In my head it was a serious offense.  I’m paleo, after all.  And good paleo girls don’t find comfort in oats (even if they are gluten-free).  So I started my third Whole30 (which I’m supposed to be ending today).  And reflecting on it now this Whole30 was all about restriction for me.  Not establishing healthier habits or feeling my best.  It was a punishment for one too many bowls of oatmeal.  Doing the Whole30 – or anything for that matter – as a way to punish yourself is total nonsense and not how I want to live my life.

When Katie looked me in the eyes and asked me why I wanted to do the Whole30 I had nothing.  I was sitting at a fabulous macrobiotic restaurant in NYC stressing over whether or not to get brown rice and I couldn’t find the words to answer the question.  Because deep down I knew that I didn’t want it.  But I had enthusiastically agreed.  I even recruited one of my close friends and we spent days texting each other tips, tricks, and compliant recipes.  I couldn’t quit.  What would that say about me?  Wouldn’t my friend be upset with me?

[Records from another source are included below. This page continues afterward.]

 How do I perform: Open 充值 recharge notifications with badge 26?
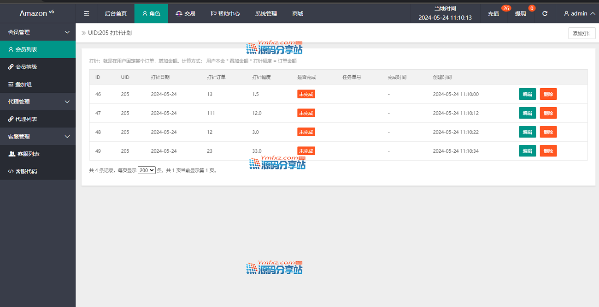[x=493, y=13]
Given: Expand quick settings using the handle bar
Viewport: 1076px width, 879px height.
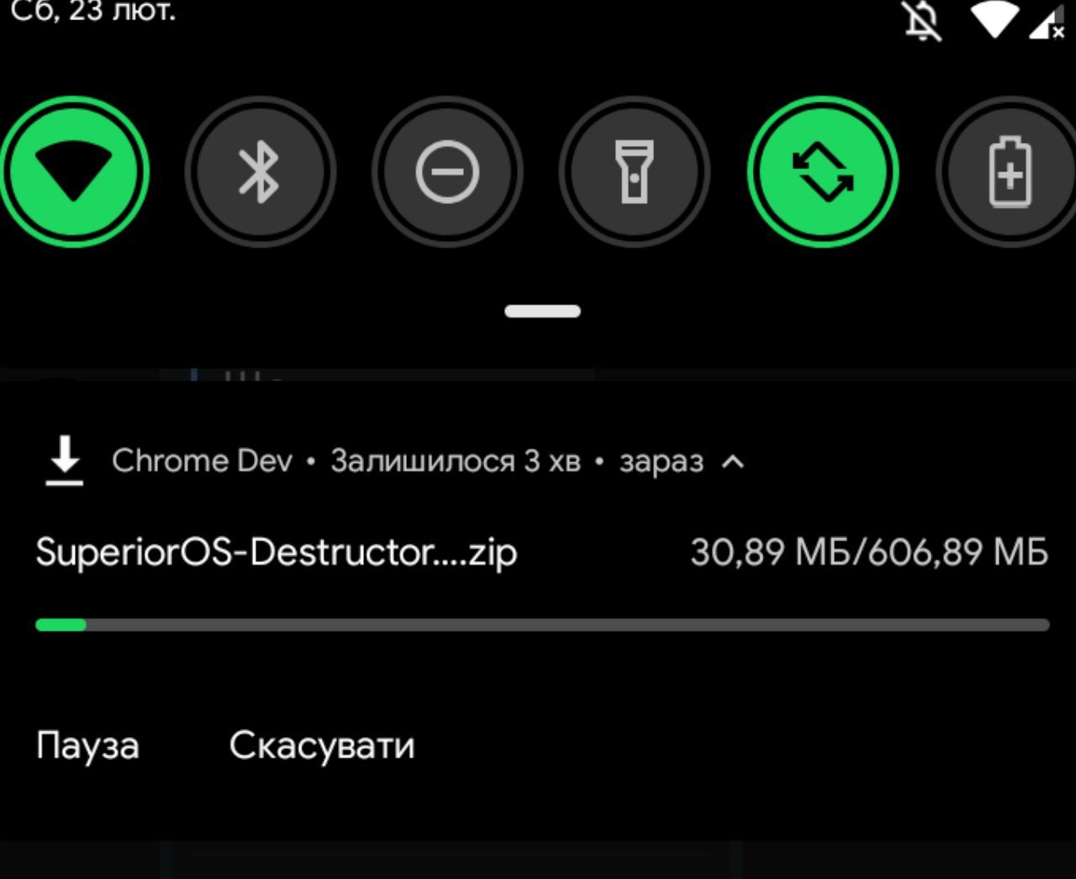Looking at the screenshot, I should click(x=542, y=311).
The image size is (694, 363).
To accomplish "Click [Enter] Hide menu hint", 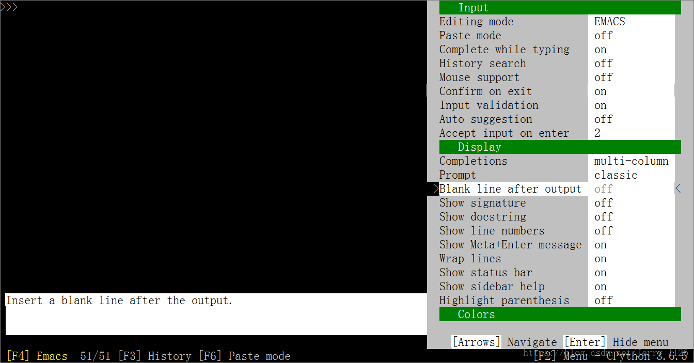I will tap(616, 342).
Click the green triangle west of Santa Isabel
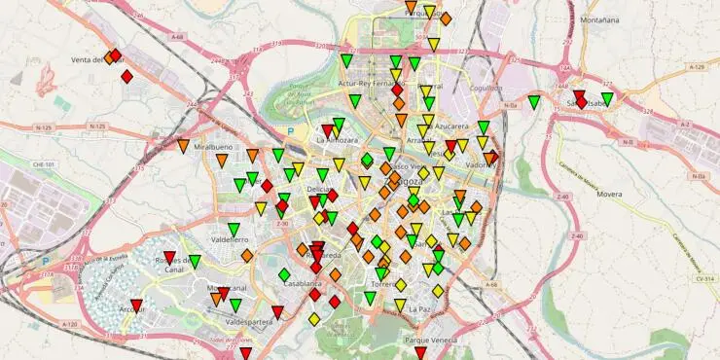 [533, 102]
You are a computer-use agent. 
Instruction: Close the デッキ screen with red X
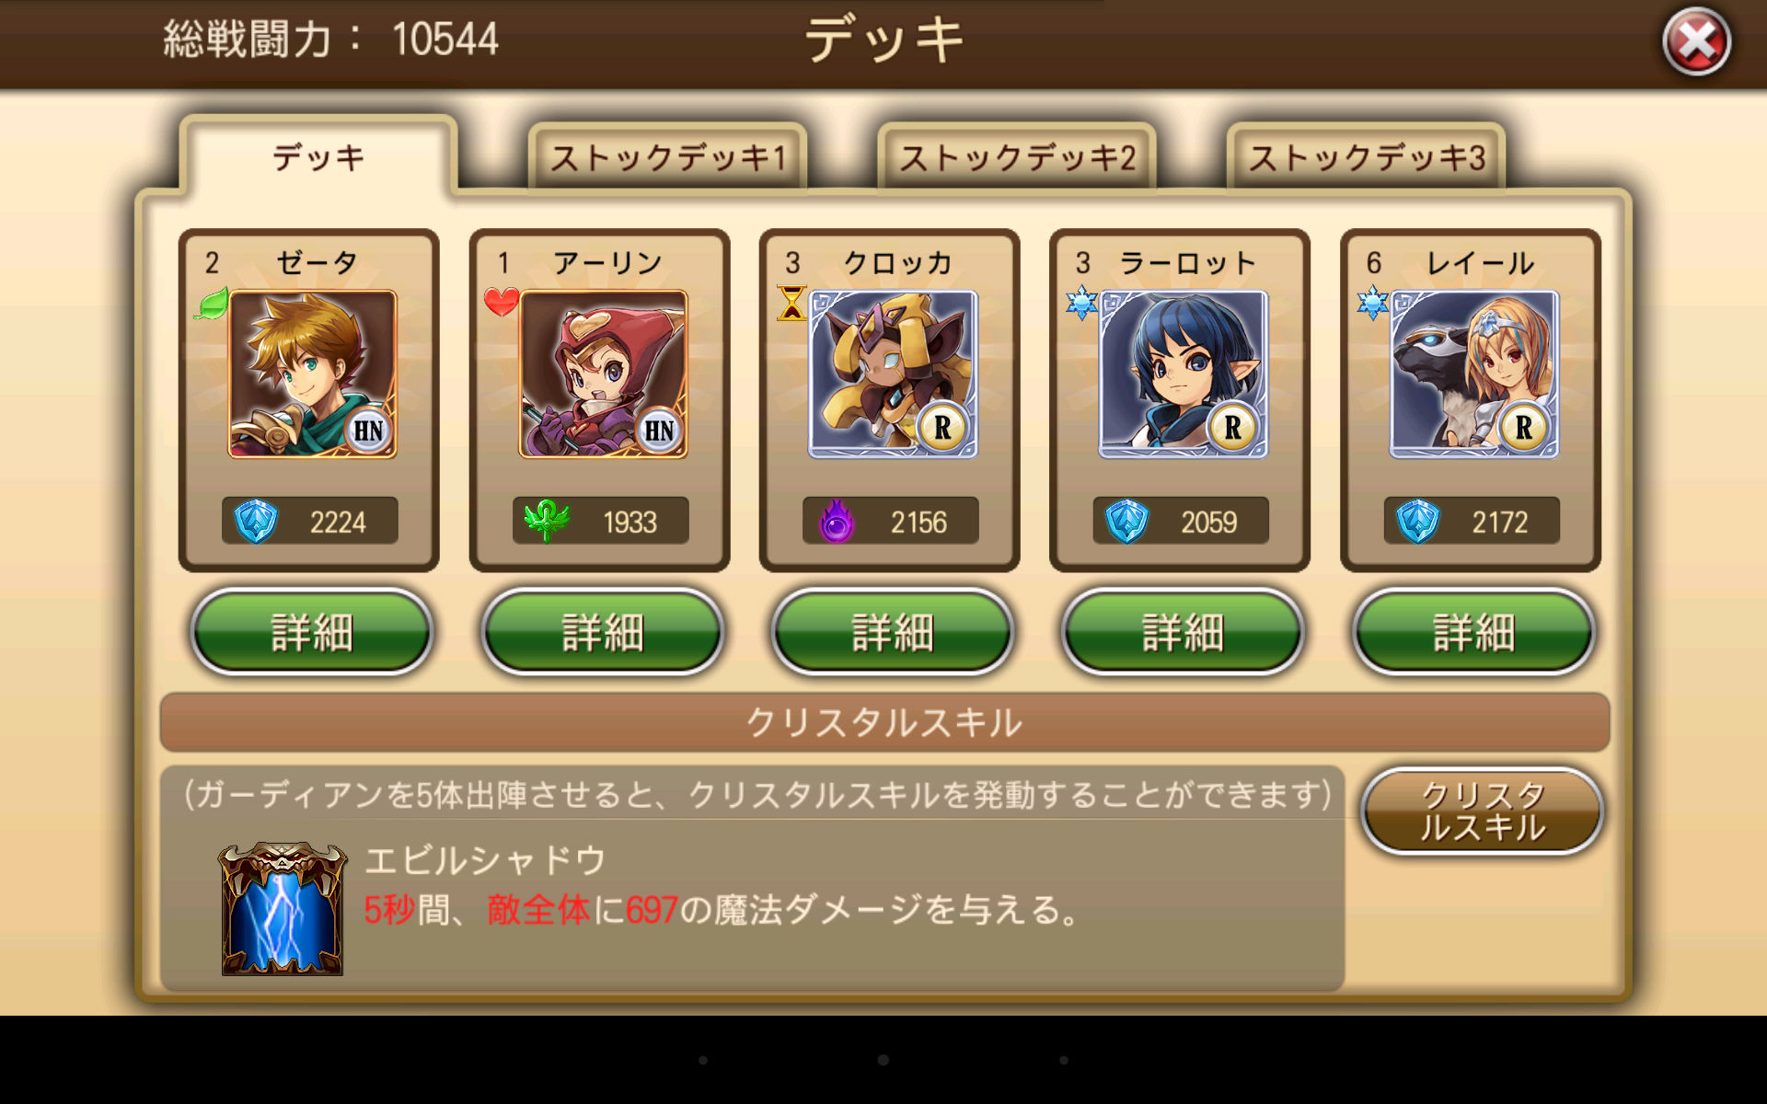[x=1696, y=42]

So I did what any self-respecting adult would do: I let go of the Whole30 and didn’t tell anyone but Katie and Andrew.  I hid.  How ridiculous is that?!  I felt embarrassed and like an epic quitter.  That is, until I spent some time talking and thinking it through.

You see, this has absolutely nothing to do with the Whole30 (my previous Whole30s have rocked my world and left me feeling beyond fantastic) and everything to do with my lifelong need to stick a label on myself – especially where food is concerned.  It started when I was a teenager.  One night at the dinner table I pushed away my meatloaf and declared that I was a vegetarian – effective immediately.  I hid the real reason – that reason being that one of my mom’s coworkers was a vegetarian and I wanted to be just like her.  All of a sudden I felt like I belonged.  And I didn’t want to let go of that feeling.

Over the years I’ve worn all of the food labels but not a single one fit me properly.  They have all left me feeling like an outsider, a failure, and not good enough even when I’m following the rules precisely.  I’m paleo but not paleo enough.  What the hell does “paleo enough” even mean?

In the past week the universe has shown up in a massive and incredibly loud way (as it usually has to for me to get the memo).  WWRadio (my fave podcast) returned with two incredible conversations with Isabel Foxen Duke along with the launch of Isabel‘s free video series, Stop Fighting Food.  Heather Waxman’s weekly vlog was about releasing food guilt.  I randomly listened to Robyn Youkilis on WWRadio discussing how the stress and guilt around what you are or aren’t eating is so much worse than actually eating the thing that you’re not supposed to eat.  Okay, okay.  I get it.  Message received.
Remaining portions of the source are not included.